“Come on,” I heard Jayson say. “Let’s go inside. You need to sleep it off.”
Surprisingly enough, Carter followed meekly inside after him. I frowned, still watching as Jayson closed the door behind himself. I remembered how protective he had been the night before. Now, he had shown that same sort of calmness and concern for his friend. Maybe there was more to my new neighbor than met the eye. Maybe I should give him a chance.
Maybe he wasn’t just some asshole drummer who would move on to the next girl before my bed was even cold.
There was definitely a part of me that wanted to give him that chance, to get to know him better and to see where this could go. I had never been more turned on by anyone before. What was I missing out on?
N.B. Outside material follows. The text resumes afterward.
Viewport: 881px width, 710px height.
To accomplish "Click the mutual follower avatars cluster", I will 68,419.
The only way to know was to give this a shot.
For a moment, I stood there indecisively. Then, I shook my head. I was already going to be late getting in to work. Even though there was no one checking what time I came in, I had a lot of things that needed to get done. If I wanted to move up in the company, I needed to impress everyone with how dedicated I was to my position.
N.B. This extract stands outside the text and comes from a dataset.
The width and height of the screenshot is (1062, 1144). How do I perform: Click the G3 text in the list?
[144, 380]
No more dillydallying thinking of rock stars and sex. I had a career to focus on. If I let that go down the drain, then there was no point in being here at all.
9
Jayson
I could have killed Carter for his interruption that morning. All day, I couldn’t get out of my mind how hot Leah had been, sitting up on her countertop like that and begging me for more. She had a scent that drove me wild, and I knew instantly that I could never get enough of the taste of her.
I had never felt so invested in pleasing someone before. Maybe it was just that she was so vocal about what she wanted, her whole body showing me just what she needed more of, from the way she moved into my ministrations to the way that she whimpered and gasped when I’d gotten her close.
I had wanted her to come, to watch her fall apart, to feel her body shudder as it was rocked by pleasure. As for me, I had been achingly hard just going down on her, and I’d been so ready to slide into her once I got her off once… or maybe twice.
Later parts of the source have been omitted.